When it was announced that the Organization for the Prohibition of Chemical Weapons (OPCW) won the Nobel Peace Prize, many were stunned by the decision. This sparked a divisive discussion about why Malala Yousafzai, the clear favorite to win the prize, was overlooked.
Although many were disappointed in the decision, multiple scholars and media outlets felt the Nobel Prize committee was spot on and accused Malala of simply being a stooge for Western ideals. Some pundits were more courteous than others; the Washington Post said the Nobel committee did Malala a favor, because, “Awarding Malala the highest honor in peacemaking, at the pinnacle of the campaign to remake her into a Western celebrity, would have validated that effort, deliberately or not. It would have reaffirmed that too common Western habit that, by giving a powerful symbol a greater platform and lots of accolades, we’ll have fulfilled our duty. Like a sort of slacktivism writ large, awarding Malala the Nobel would have told us what we wanted to hear: that celebrity awareness can fix even the worst problems.” The New York Times reported that many in her home, the Swat Valley of Pakistan, felt that she either didn’t do enough for her home, was part of a larger western conspiracy, or that there were plenty of other female advocates for education who should equally be recognized. Some even went so far as to assert that Malala’s rise to fame was the result of a western, white savior complex, and that Malala herself was a puppet of the west, incapable of criticizing Western Governments or society.
Are these criticisms really all that fair?
Coincidentally, the day the Nobel Peace Prize was awarded was also International Day of the Girl. The Day of the Girl is a response to a massive problem facing the world today: the inequality girls face in all aspects of society. The day was a call to action to do more to ensure and achieve gender equality. Gender equality is an absolute necessity for global peace and stability. In India, adolescent pregnancies result in the loss of nearly $10 billion USD in potential income annually. In Uganda, 85 percent of girls leave school early. Globally, 14 million girls are forced to marry against their consent before turning the age of 18. Do not think for a second that this is merely a developing world problem; in the U.S., 1 in 5 girls is a victim of sexual abuse.

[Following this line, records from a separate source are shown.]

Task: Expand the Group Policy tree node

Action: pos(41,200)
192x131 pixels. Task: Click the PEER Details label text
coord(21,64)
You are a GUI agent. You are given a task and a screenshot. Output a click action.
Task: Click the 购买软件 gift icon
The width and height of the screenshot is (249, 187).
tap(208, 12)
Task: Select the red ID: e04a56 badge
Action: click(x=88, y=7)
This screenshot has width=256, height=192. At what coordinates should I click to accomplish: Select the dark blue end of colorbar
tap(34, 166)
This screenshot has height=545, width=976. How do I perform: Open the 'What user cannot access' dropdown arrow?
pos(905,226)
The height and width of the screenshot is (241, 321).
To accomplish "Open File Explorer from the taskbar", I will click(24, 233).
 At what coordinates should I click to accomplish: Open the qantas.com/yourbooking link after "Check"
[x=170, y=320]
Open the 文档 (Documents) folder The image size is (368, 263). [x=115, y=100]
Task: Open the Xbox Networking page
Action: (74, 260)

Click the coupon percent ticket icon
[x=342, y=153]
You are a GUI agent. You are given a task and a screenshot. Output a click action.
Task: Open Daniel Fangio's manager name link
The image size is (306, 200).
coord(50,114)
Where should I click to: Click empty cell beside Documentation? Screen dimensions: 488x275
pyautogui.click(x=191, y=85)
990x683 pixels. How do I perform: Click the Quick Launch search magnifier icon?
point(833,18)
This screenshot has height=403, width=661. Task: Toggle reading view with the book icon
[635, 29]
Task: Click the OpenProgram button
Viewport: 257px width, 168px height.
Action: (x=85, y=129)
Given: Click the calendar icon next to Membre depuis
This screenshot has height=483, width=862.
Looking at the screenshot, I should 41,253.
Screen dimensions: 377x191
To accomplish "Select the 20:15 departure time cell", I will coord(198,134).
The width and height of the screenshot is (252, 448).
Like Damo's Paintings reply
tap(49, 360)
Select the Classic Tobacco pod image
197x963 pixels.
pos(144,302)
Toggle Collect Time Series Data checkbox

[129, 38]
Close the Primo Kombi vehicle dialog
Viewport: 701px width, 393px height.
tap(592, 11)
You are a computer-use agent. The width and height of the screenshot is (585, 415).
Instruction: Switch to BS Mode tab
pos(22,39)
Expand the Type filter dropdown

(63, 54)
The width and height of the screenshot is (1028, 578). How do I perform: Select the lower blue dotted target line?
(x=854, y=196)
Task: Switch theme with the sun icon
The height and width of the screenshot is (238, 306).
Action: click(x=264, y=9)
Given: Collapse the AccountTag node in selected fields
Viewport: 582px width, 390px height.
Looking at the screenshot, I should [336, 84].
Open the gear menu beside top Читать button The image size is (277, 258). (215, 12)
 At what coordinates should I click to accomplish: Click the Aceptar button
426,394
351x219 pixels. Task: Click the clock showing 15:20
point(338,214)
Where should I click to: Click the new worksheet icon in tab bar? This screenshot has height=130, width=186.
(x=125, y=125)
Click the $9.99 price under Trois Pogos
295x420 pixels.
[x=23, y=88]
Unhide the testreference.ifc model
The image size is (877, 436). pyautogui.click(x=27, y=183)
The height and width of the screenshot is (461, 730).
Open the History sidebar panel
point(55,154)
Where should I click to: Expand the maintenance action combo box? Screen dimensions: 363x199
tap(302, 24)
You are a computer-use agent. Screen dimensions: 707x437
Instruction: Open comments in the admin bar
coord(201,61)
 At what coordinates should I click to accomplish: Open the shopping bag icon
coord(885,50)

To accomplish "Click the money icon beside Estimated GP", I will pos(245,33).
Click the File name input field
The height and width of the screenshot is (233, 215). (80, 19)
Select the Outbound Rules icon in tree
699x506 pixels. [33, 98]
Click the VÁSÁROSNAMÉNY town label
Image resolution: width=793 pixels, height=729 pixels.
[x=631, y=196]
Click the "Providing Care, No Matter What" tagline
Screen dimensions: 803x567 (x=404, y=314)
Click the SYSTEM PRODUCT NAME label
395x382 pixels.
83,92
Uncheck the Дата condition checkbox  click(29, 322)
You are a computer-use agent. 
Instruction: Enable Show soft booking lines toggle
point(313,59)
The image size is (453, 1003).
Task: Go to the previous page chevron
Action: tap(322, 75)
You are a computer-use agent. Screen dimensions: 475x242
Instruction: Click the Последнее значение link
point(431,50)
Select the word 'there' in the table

Education has the ability to reduce the social, political, and economic equality gaps that every girl faces at some point in her life. A little over a year ago, Malala was shot by the Taliban for advocating girls education, as well as women’s rights. Although she quickly rose to fame after nearly dying from her critical condition, the notion that the West has used her to promote western values is grossly exaggerated. The violation of the rights of women and girls, particularly the challenges of access to education has and will be one of the biggest challenges the international community faces. Despite the tragedy she suffered, Malala continued to stand up for her rights, as well as the rights of others, rather than be cast as a victim or spend her life in hiding from the Taliban. She continues to speak out for the rights of girls to be educated, despite the fact that Pakistani Taliban members vowed this week to kill her, given the next opportunity.
As for her media tour: so what? Causes don’t get noticed unless there are interviews, speeches, compelling stories, and cries for action. It’s also where you can find sympathetic donors to your cause. Speaking at the United Nations gave her the ear of the entire world, and interviews with Jon Stewart and other members of the media introduced her to new audiences that may have not known about her work. Increased awareness of one of the most ubiquitous and uncontroversial human rights violations of our time is good for everyone, because it promotes peace and security for the world.
Finally, let’s remember Malala is a person that can make her own decisions. To simply paint a picture that this is an instance of the West saving a poor little brown girl is to deprive Malala of her own agency, and to privilege the Western (and her critics) reaction over Malala’s actions. She demonstrated multiple times last week that she is a free-thinking individual, especially when she visited the Obamas in the Oval Office and requested that the President stop using drone strikes as a counterterrorism measure in Pakistan, telling him that it led to resentment from the Pakistani people. Reasonable people can agree that it takes some bravery to tell the leader of the free world to stop doing something.
It’s very easy to get bogged down in a debate about human rights, privilege, agency, and imposing values on others. This is not an instance where this discussion is necessary. To criticize Malala for being a stooge of the west, or the west for helping her become a successful advocate is wrong. This is not about the West vs. the rest of the world, white vs. brown, the privileged vs. the unprivileged. This is about closing the gap on inequality in global education for girls. A world where all children are educated can only be a more beneficial and peaceful one.